A Pixel Art Editor With Bresenham Lines, Flood Fill, and Immutable Grid State

#javascript #canvas #gamedev #graphics

A Pixel Art Editor With Bresenham Lines, Flood Fill, and Immutable Grid State

The editor has six tools: pencil, eraser, flood fill, line, rectangle, and eyedropper. Each tool operates on an immutable grid — every edit returns a new 2D array. That makes undo/redo just a history stack of snapshots with no deep-copy bookkeeping per action.

Pixel art editors look simple but surface a few interesting algorithm choices. Flood fill needs a BFS/DFS. Line drawing needs Bresenham (or similar). Rectangle drawing is just two lines (unfilled) or N rows (filled). Undo/redo is trivial if your state is immutable and expensive if it's not.

🔗 Live demo: https://sen.ltd/portfolio/pixel-art-editor/
📦 GitHub: https://github.com/sen-ltd/pixel-art-editor

Features:

6 tools: pencil, eraser, flood fill, line, rectangle, eyedropper
16 preset colors + custom color picker
Undo / redo (history stack)
Zoom (1x - 16x)
Grid lines toggle
Import image (sample to grid)
Export as PNG (16x upscale)
Keyboard shortcuts (P/E/F/L/R/I, Z, Shift+Z, +/-)
Japanese / English UI
Zero dependencies, 39 tests

Immutable grid state

Each grid is a 2D array of color strings. Every operation returns a new array:

export function setPixel(grid, x, y, color) {
  if (x < 0 || y < 0 || y >= grid.length || x >= grid[0].length) return grid;
  const newGrid = grid.map(row => row.slice());
  newGrid[y][x] = color;
  return newGrid;
}

row.slice() gives each row a new reference, so subsequent edits never mutate the old grid. Undo/redo is then just history.push(grid) on each edit and grid = history[--index] on undo.

Flood fill with BFS

The classic "paint bucket" algorithm:

export function floodFill(grid, x, y, newColor) {
  const target = getPixel(grid, x, y);
  if (target === newColor) return grid;
  const result = cloneGrid(grid);
  const queue = [[x, y]];
  while (queue.length > 0) {
    const [cx, cy] = queue.shift();
    if (getPixel(result, cx, cy) !== target) continue;
    result[cy][cx] = newColor;
    queue.push([cx+1, cy], [cx-1, cy], [cx, cy+1], [cx, cy-1]);
  }
  return result;
}

Early return on "target === newColor" prevents infinite loops when clicking a cell that already has the target color.

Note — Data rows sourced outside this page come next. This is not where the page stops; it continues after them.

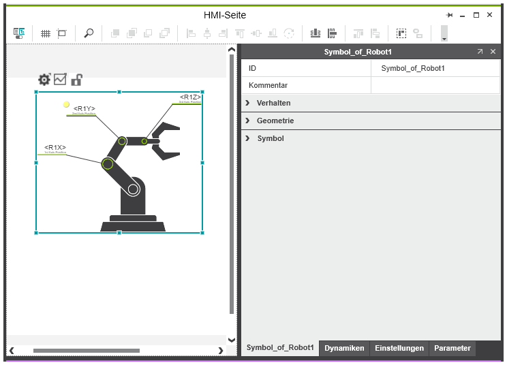Select the magnifier zoom tool
This screenshot has width=507, height=365.
point(89,33)
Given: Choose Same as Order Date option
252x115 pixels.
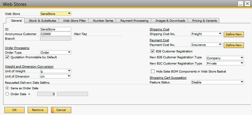Looking at the screenshot, I should (7, 88).
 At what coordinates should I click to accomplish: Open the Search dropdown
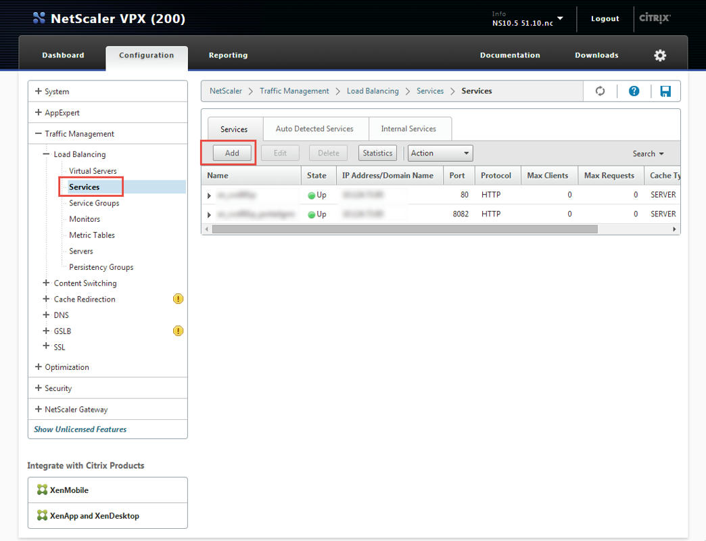(x=648, y=154)
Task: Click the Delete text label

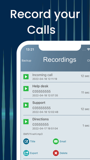Action: click(64, 153)
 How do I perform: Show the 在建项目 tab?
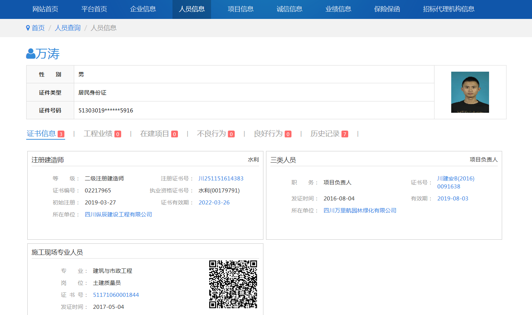click(155, 134)
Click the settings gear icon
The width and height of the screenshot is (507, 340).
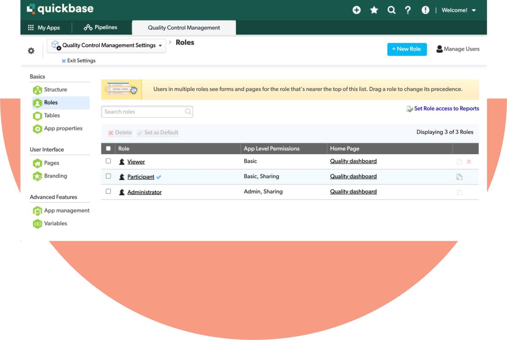(x=31, y=51)
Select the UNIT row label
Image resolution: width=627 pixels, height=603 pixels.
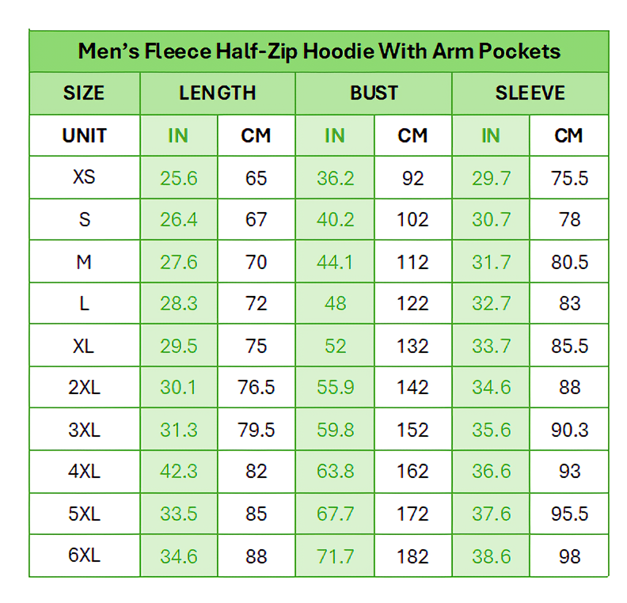[x=84, y=135]
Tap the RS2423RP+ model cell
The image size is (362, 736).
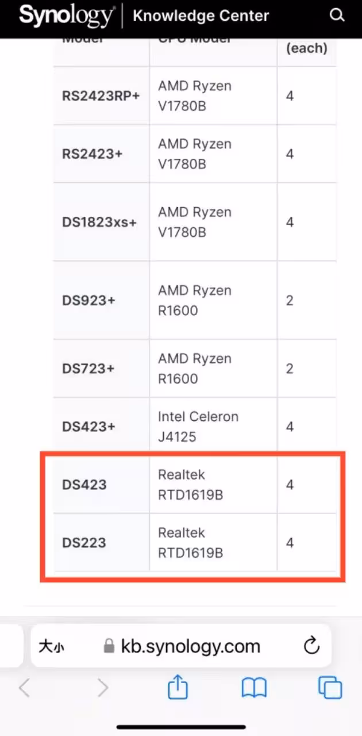[x=102, y=95]
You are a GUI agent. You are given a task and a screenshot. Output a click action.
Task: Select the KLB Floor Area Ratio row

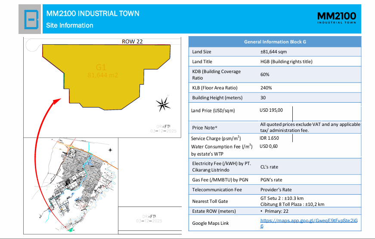[x=275, y=88]
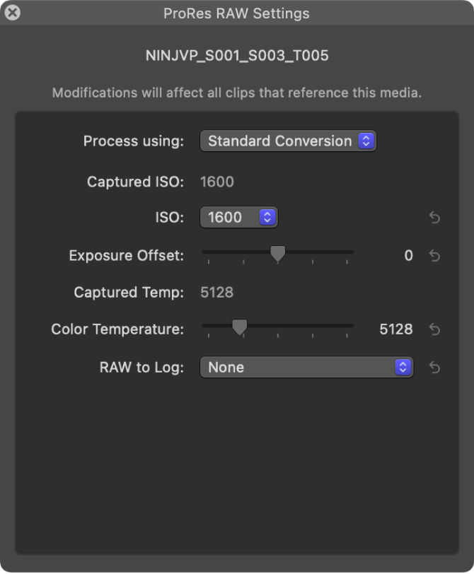The width and height of the screenshot is (474, 574).
Task: Click the Color Temperature label
Action: (x=117, y=329)
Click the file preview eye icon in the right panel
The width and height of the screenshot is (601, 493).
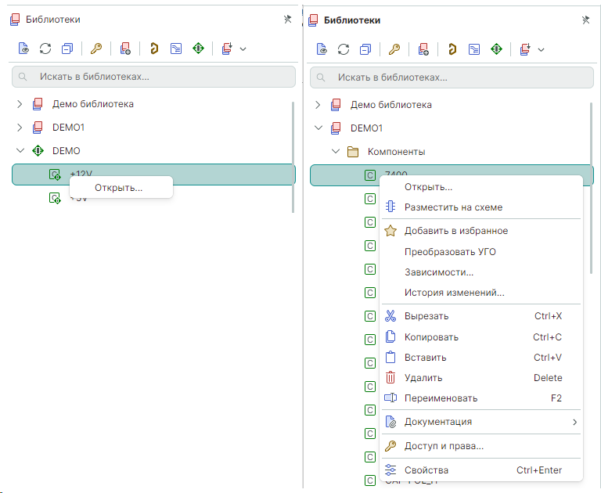click(x=322, y=49)
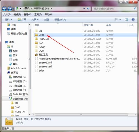Viewport: 139px width, 132px height.
Task: Click the blue Forward navigation arrow
Action: pyautogui.click(x=10, y=9)

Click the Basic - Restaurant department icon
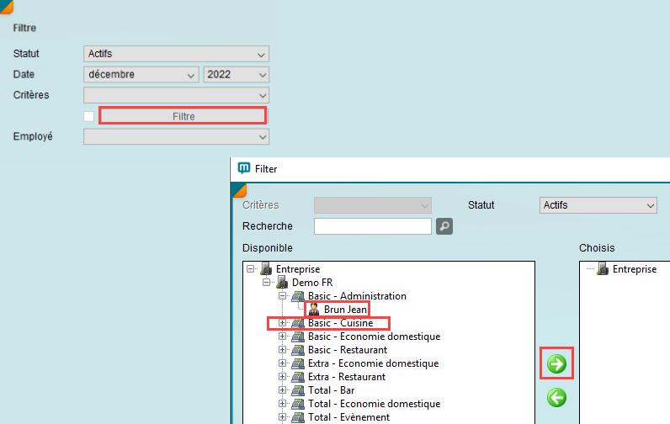click(298, 350)
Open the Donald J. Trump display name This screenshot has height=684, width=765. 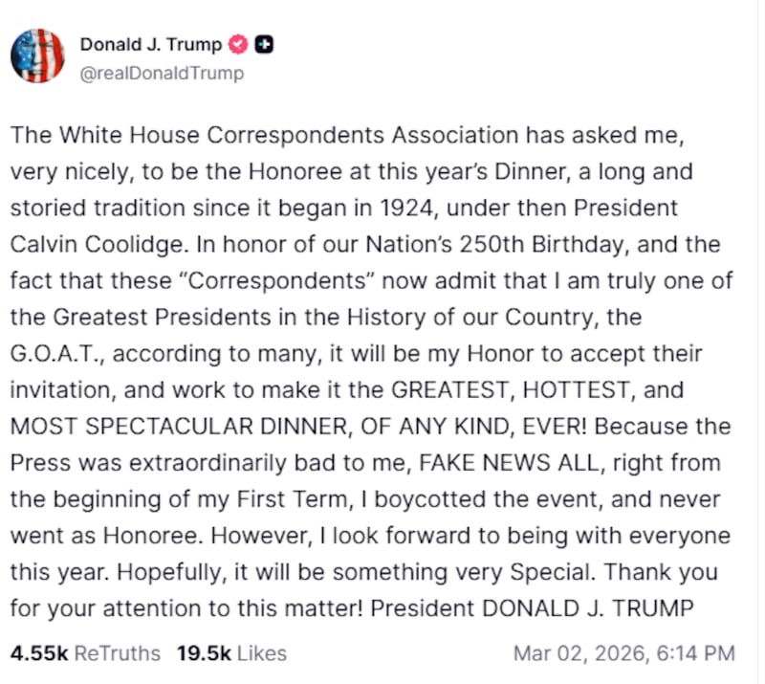pos(150,44)
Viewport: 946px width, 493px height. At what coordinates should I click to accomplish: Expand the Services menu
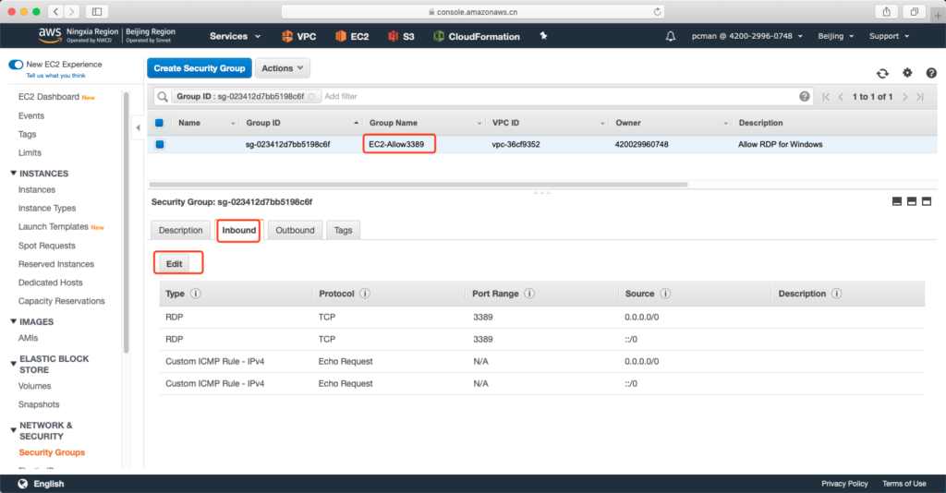tap(235, 36)
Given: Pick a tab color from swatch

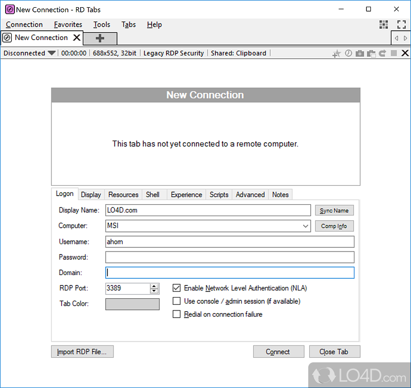Looking at the screenshot, I should pyautogui.click(x=132, y=304).
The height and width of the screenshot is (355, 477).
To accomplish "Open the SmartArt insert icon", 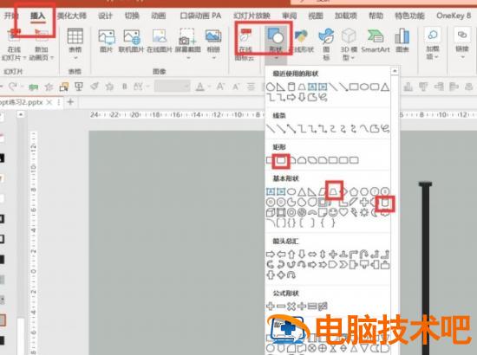I will coord(375,41).
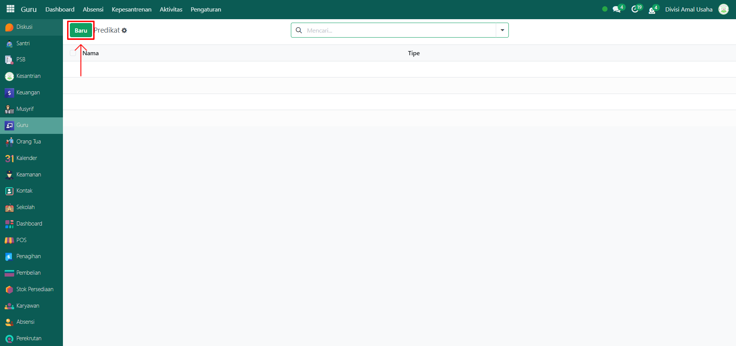Viewport: 736px width, 346px height.
Task: Open the POS app icon
Action: (9, 241)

Bresenham's line algorithm

Line drawing can't just be for t in 0..1 { plot(lerp(a, b, t)) } — that produces gaps or double-draws depending on slope. Bresenham's algorithm uses integer-only arithmetic to decide which pixel to step to next:

export function drawLine(grid, x0, y0, x1, y1, color) {
  const result = cloneGrid(grid);
  const dx = Math.abs(x1 - x0);
  const dy = -Math.abs(y1 - y0);
  const sx = x0 < x1 ? 1 : -1;
  const sy = y0 < y1 ? 1 : -1;
  let err = dx + dy;
  let x = x0, y = y0;
  while (true) {
    setPixelInPlace(result, x, y, color);
    if (x === x1 && y === y1) break;
    const e2 = 2 * err;
    if (e2 >= dy) { err += dy; x += sx; }
    if (e2 <= dx) { err += dx; y += sy; }
  }
  return result;
}

The err accumulator tracks the accumulated distance from the ideal line. When it crosses a threshold, we step diagonally; otherwise we step axially. This produces a visually straight line with no gaps, using only integer addition.

Rectangle as two lines

Unfilled rectangle = top edge + bottom edge + left edge + right edge. Filled rectangle = loop over all cells in the bounding box. No complex clipping, just a bounded loop:

export function drawRect(grid, x0, y0, x1, y1, color, filled) {
  // normalize corners
  const minX = Math.min(x0, x1), maxX = Math.max(x0, x1);
  const minY = Math.min(y0, y1), maxY = Math.max(y0, y1);
  for (let y = minY; y <= maxY; y++) {
    for (let x = minX; x <= maxX; x++) {
      if (filled || x === minX || x === maxX || y === minY || y === maxY) {
        result[y][x] = color;
      }
    }
  }
}

Preview canvas for live drawing

Line and rectangle tools need to show the in-progress stroke as the mouse drags. Drawing to the main canvas would pollute history and make undo weird. Solution: a transparent overlay canvas.

During drag, render preview pixels to the overlay. On mouseup, commit to the main grid and clear the overlay. Clean separation, zero state corruption.